Task brief:
Please copy, word for word, the line holding "This screenshot has width=898, height=1280." and each line that follows it through the end of the entries, omitting any pictures.

Provided records:
----

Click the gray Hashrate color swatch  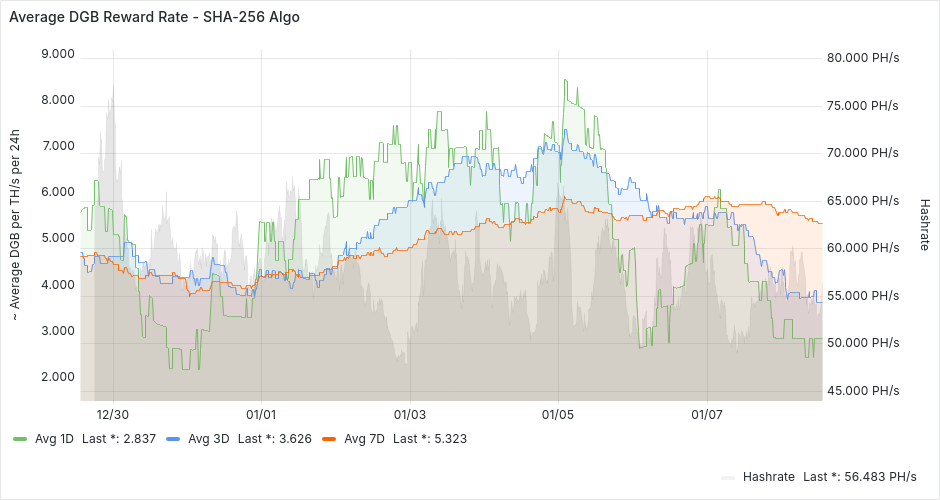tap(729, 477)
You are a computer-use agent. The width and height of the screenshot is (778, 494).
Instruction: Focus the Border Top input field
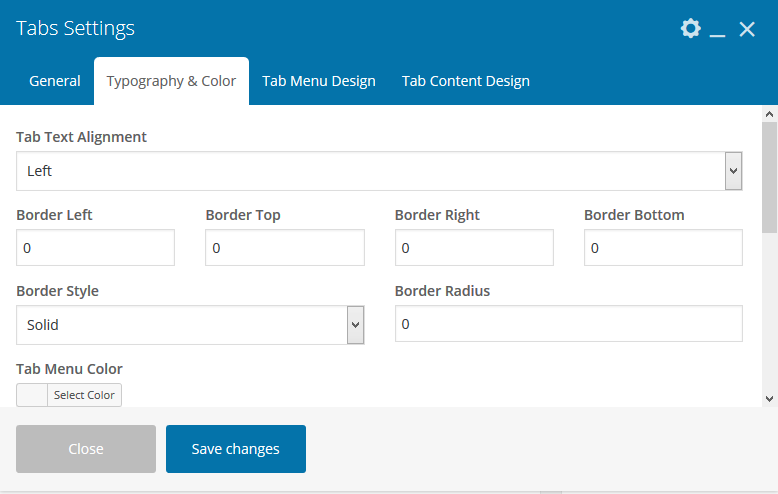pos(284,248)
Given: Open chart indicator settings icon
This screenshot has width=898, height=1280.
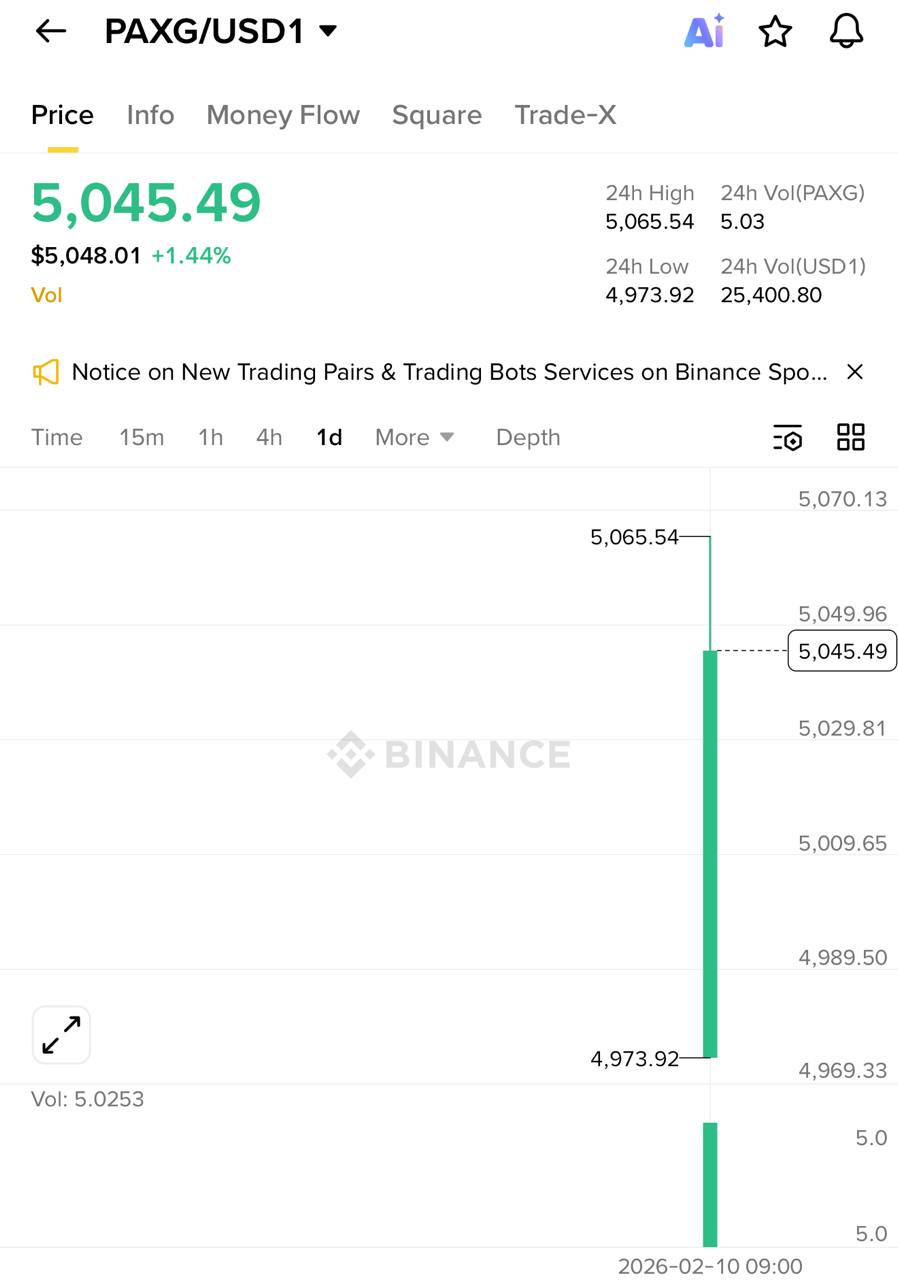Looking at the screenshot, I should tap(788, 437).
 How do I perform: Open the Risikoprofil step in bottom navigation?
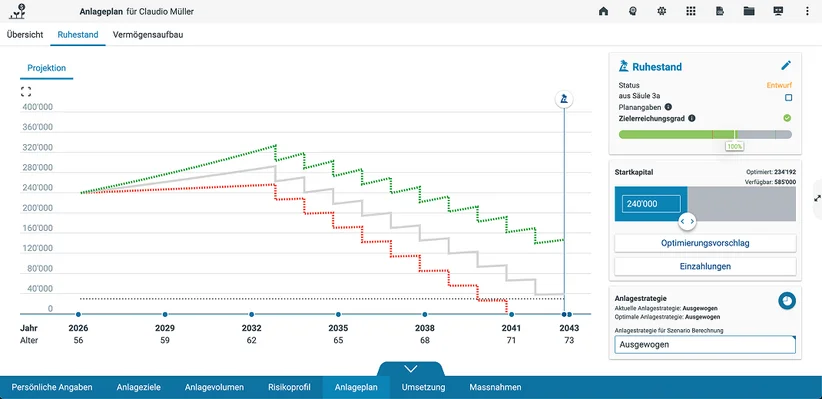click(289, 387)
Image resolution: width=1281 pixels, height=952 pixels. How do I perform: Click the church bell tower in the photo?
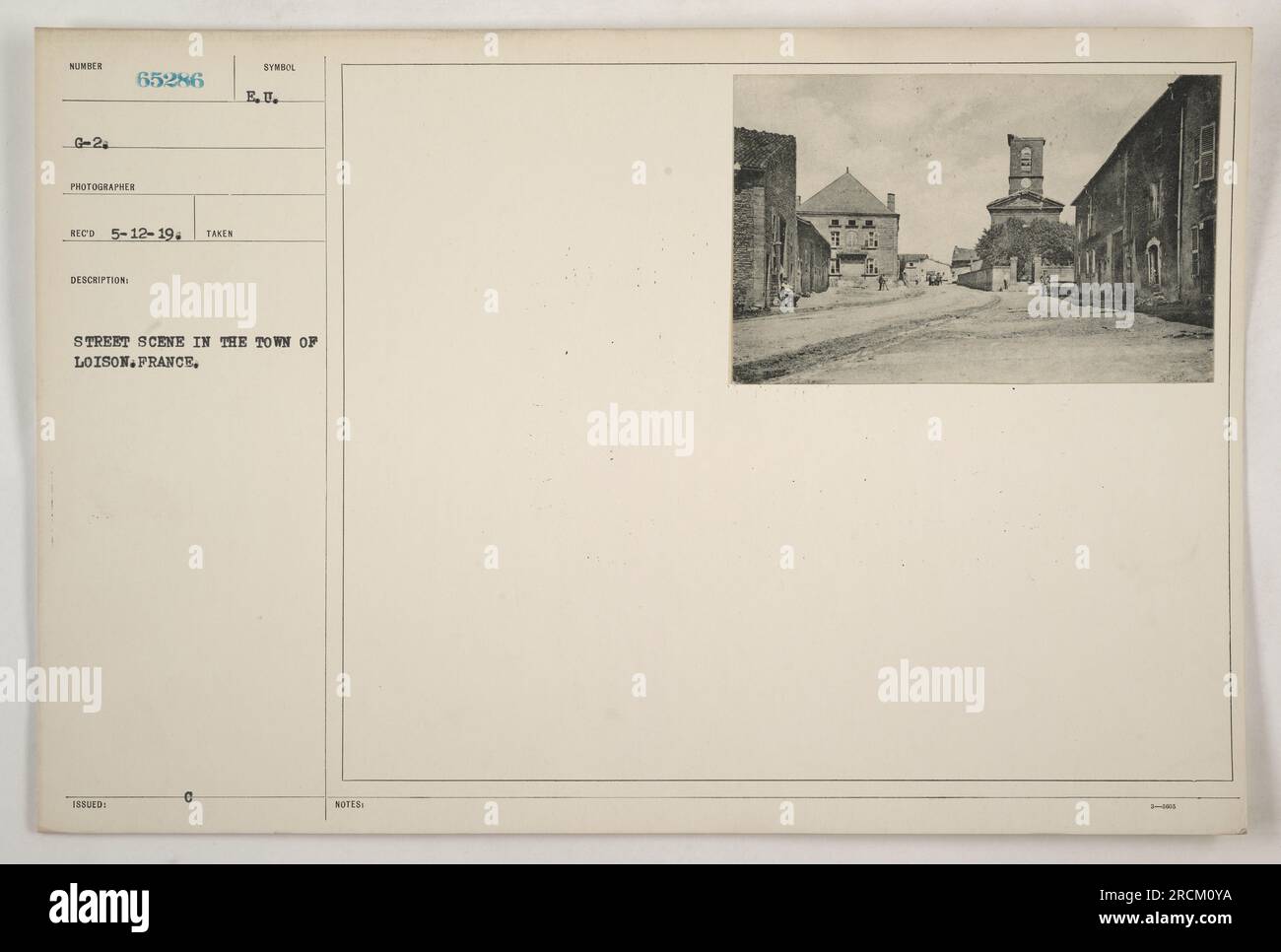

----

Output of the task:
This screenshot has width=898, height=1280.
Looking at the screenshot, I should tap(788, 437).
 How do I perform: Open the Risikoprofil step in bottom navigation?
click(289, 387)
Image resolution: width=1281 pixels, height=952 pixels. How do I perform: Click the church bell tower in the photo?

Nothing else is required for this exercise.